QuadTree-Based Texture Atlas

Pretty much as described in February. I have this partially implemented but untested, and I need to make changes to the resource loaders and animation API in order for everything to function again. I plan to return to this as soon as I get the new UI toolkit sorted out.

 

uiKit

(Oops, might need to give this a different name when it’s time to release.)

I started experimenting with a GUI system because I realized that with nativefs, LÖVE is likely pretty suitable for making small visual development tools. It won’t ever supplant a real toolkit with real accessibility features, but the ability to run portions of a game’s Lua source code in separate applications is highly appealing from a dev standpoint.

In relation to Balleg: that game doesn’t need a full WIMP-style GUI, but its menu system is nonetheless very flimsy under the hood. It lacks any kind of mouse input, it doesn’t support scrolling menus or lists, and it’s intertwined enough with the project code that it would be difficult to adapt to other games. Besides all of that, it would be nice to have a GUI layer for troubleshooting purposes.

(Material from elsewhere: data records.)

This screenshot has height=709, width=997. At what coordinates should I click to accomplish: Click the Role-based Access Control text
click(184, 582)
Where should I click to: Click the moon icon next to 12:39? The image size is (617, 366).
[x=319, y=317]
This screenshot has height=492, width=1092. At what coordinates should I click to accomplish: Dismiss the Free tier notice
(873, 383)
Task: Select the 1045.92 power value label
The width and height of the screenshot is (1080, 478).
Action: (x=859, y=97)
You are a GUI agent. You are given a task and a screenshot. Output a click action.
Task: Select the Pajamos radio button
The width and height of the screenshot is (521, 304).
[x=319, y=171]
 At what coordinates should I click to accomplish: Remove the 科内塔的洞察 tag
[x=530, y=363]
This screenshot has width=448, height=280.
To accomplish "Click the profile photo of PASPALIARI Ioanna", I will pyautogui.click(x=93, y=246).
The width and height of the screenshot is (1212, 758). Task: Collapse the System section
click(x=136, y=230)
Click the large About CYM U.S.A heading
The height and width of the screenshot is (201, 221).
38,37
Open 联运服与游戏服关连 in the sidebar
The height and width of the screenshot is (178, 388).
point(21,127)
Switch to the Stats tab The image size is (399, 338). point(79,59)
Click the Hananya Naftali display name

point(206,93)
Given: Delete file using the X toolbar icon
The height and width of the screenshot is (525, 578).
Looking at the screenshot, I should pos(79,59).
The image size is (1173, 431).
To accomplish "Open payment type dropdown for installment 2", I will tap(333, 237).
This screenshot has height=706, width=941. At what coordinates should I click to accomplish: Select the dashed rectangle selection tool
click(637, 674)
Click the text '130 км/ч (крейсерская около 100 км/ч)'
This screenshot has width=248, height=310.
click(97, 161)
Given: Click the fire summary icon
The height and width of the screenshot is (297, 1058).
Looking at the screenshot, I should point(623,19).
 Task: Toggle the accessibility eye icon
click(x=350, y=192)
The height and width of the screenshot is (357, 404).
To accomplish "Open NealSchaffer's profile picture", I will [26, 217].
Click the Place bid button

UI systems are not easy to design or implement, so I tested as many permissively-licensed UI libraries as I could get working from the awesome-love2d list, plus a couple of others that I found along the way. I was particularly impressed with LoveFrames, SLAB, GOOi, and most of all, LUIGI. At this point, I want something a bit lower level than a drop-in solution — possibly something that doesn’t handle rendering and layout at all — so I feel justified in continuing with uiKit.

The goals are:

  • Support keyboard/gamepad input in addition to mouse / touch
    • The plan is to implement a virtual cursor, which can highlight between zero and one widgets at a time. The cursor’s exact workings may vary from project to project, but pressing enter/confirm and clicking a widget’s contact-box should be generally equivalent actions.
    • (Unsure about multi-touch. I need to decide if I’m going to use my one working Android phone as a test system, or to get another phone for that purpose.)
  • Don’t generate garbage under normal circumstances, within reason
    • Normal circumstances means widgets aren’t being created or destroyed. Recycle event tables when possible, and store pre-split strings in sequences instead of splitting them over and over at run-time.
    • There’s only so much you can do about this in Lua, especially when string manipulation is required (a necessity for text input fields.)
  • Buffer inputs, in two senses:
    • Create event tables from the main LÖVE input callbacks (love.mousemoved, love.keypressed, etc.) and act on them in the order that they are provided. If you only consider the state of the mouse or keyboard as it is at the beginning of love.update(), you can miss events. This can lead to button inputs not working if the framerate dips.
    • The event queue doesn’t have to be read completely every frame. You could halt queue processing while an animation plays, and then continue processing events once it’s done. You could also discard the existing queue at key points, to prevent accidentally confirming a dangerous action like deleting a save file.

 

More on this soon!

 

Closing

I got an itch to play a long, meandering game this month, and settled on Betrayal at Kronder, a 1993 DOS RPG. The game is mostly played with a mouse, but it also supports teleporting the cursor to buttons and hotspots with the keyboard. With a few exceptions, the world simulation only executes when the user moves or performs other actions. I found the system interesting to think about, and it’s basically what prompted me to work on uiKit. Anyways, if I finish the game (I’m about halfway through and getting absolutely trashed by the enemies), I might write a bit more about it.

I guess I don’t have anything else for now. Next update should be around the end of April, and hopefully I will have a few interesting UI-related things to show off.